Work to be completed:
Extract each line holding the word "field" from the entries.

__________________________________________________

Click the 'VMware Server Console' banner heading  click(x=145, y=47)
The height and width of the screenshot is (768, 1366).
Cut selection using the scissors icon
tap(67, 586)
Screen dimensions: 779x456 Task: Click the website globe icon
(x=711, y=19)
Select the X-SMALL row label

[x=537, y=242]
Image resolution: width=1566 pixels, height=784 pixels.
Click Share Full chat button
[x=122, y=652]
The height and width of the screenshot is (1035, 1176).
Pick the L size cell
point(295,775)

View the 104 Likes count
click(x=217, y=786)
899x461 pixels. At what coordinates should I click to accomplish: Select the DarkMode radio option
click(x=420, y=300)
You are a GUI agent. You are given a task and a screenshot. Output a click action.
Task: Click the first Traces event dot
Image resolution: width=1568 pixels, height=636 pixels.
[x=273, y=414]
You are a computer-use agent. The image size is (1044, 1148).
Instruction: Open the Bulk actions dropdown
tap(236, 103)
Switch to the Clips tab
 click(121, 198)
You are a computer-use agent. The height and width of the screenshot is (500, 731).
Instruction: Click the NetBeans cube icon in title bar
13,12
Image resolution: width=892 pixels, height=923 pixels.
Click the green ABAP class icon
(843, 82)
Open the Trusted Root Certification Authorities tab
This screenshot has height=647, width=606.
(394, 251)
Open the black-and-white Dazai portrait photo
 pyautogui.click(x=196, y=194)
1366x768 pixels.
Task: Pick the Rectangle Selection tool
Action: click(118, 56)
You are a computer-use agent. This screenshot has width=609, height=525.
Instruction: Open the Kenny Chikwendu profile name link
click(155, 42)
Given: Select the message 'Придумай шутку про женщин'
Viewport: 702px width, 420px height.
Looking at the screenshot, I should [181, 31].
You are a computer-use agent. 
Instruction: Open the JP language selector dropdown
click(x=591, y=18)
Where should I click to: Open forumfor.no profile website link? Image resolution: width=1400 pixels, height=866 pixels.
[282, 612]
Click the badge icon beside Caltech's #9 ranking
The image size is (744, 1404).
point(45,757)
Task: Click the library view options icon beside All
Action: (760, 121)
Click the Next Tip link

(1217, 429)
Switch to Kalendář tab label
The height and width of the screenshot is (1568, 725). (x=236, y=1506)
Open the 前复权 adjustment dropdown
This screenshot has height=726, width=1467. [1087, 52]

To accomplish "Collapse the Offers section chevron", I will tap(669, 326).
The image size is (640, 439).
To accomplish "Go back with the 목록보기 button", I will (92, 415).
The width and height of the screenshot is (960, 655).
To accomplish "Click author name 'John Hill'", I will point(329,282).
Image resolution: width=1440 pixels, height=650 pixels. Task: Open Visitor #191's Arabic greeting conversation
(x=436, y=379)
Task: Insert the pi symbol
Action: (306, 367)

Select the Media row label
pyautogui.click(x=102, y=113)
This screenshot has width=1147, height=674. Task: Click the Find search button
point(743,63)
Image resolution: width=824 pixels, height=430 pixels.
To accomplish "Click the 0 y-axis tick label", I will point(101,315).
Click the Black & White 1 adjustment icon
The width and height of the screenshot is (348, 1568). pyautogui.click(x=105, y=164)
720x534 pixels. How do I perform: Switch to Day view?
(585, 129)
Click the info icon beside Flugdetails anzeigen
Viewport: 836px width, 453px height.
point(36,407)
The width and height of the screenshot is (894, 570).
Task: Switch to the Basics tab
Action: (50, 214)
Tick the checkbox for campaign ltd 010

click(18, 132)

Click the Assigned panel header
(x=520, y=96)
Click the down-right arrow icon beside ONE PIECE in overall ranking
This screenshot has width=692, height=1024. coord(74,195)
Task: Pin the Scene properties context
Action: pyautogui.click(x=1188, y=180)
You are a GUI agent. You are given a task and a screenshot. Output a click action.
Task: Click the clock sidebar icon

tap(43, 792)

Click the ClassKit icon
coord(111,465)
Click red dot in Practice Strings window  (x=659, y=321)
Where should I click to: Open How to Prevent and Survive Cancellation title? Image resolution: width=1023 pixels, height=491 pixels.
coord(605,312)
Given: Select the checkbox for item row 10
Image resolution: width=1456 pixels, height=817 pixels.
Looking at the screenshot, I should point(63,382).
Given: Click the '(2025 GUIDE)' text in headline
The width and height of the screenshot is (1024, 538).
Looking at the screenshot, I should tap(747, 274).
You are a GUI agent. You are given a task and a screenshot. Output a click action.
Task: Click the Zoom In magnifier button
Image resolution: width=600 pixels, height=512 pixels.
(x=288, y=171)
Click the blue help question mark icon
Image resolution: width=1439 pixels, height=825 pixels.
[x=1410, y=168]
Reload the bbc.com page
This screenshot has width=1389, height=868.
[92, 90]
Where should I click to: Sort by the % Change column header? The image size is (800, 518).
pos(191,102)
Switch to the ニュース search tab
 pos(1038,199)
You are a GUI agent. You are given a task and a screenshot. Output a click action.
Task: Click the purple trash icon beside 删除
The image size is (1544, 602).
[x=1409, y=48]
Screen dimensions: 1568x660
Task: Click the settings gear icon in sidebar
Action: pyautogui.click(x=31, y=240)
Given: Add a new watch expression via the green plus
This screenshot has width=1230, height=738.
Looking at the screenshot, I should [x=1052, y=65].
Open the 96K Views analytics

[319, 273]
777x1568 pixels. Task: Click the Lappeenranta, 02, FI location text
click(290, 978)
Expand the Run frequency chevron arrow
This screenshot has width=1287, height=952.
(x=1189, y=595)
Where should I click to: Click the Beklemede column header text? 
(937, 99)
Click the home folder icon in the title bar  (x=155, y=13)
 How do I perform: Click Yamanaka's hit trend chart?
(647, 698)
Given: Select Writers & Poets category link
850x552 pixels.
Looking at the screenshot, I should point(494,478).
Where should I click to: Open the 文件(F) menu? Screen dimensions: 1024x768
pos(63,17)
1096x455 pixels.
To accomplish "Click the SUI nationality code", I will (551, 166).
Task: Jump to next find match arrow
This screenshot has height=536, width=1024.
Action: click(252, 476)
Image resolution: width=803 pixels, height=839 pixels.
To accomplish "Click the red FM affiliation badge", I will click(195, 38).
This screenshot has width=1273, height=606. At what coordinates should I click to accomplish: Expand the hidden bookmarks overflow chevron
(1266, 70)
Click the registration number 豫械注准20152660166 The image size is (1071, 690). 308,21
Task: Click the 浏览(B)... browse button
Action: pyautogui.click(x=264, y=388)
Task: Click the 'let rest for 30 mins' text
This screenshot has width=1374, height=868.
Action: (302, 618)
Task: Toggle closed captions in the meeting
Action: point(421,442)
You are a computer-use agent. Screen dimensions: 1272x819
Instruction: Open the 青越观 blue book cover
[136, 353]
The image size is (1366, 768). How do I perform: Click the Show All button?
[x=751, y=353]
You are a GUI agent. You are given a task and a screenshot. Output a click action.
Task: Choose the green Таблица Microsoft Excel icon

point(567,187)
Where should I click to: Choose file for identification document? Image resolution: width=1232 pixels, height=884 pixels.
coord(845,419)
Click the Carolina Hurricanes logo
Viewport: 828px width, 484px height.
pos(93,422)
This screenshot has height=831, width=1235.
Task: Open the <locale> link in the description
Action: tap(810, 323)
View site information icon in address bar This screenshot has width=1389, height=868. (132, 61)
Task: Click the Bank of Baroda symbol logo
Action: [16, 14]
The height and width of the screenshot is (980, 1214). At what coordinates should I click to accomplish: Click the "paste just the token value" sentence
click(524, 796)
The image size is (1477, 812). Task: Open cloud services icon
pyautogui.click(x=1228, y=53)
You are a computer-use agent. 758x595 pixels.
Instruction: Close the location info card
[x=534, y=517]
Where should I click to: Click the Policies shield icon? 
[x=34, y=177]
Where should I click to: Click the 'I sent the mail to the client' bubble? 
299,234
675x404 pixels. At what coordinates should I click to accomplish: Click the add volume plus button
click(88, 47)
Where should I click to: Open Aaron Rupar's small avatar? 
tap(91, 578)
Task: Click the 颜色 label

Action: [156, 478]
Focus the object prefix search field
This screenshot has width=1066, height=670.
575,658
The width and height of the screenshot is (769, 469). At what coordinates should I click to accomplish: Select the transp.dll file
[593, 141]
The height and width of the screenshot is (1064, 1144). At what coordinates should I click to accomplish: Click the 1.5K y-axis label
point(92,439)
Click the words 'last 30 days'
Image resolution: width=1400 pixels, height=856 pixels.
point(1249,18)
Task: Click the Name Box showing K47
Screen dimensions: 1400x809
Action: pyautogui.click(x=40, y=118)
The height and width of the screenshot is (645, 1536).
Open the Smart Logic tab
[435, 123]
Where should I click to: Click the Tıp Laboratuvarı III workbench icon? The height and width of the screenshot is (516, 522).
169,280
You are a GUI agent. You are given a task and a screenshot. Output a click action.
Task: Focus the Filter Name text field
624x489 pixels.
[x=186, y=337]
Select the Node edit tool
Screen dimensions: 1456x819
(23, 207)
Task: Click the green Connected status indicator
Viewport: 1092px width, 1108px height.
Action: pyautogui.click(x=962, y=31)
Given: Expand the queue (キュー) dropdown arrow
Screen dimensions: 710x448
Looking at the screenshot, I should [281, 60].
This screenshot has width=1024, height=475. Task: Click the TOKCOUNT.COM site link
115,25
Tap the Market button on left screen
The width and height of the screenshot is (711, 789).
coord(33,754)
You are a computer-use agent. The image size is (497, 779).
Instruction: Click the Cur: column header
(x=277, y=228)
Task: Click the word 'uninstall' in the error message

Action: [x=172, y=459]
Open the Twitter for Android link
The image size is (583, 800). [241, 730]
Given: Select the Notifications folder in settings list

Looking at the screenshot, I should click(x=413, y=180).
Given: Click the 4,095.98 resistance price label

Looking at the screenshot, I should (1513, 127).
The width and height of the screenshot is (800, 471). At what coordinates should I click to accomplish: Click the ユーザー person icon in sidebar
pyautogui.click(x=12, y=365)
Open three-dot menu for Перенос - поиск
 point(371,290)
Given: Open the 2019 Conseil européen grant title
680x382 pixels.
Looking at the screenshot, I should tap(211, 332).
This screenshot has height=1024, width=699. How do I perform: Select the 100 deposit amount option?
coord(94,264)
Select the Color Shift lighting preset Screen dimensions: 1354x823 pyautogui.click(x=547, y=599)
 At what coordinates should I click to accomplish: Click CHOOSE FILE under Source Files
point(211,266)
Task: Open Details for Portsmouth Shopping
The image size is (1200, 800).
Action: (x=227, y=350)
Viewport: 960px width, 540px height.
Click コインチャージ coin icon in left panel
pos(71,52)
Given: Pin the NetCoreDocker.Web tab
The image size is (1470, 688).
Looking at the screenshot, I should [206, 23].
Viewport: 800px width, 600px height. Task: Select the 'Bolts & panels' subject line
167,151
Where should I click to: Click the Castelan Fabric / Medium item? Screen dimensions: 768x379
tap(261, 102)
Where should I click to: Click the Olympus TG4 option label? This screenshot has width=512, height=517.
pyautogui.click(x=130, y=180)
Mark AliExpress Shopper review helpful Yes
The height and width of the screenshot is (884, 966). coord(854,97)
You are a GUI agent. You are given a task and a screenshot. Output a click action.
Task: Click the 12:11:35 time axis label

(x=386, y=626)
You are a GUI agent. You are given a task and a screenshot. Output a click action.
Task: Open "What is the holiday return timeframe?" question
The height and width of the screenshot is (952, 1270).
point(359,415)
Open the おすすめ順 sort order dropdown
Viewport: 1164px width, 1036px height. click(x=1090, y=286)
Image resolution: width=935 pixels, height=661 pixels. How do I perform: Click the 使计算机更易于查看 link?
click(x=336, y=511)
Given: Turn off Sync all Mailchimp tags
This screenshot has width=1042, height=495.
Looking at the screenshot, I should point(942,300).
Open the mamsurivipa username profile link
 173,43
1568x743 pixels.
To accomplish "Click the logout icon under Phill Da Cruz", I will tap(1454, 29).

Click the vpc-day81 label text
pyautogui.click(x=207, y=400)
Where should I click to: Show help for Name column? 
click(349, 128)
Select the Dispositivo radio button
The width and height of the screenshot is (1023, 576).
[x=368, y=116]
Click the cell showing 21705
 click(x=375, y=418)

__________________________________________________

Task output:
Focus the object prefix search field
Task: Focus the Filter Name text field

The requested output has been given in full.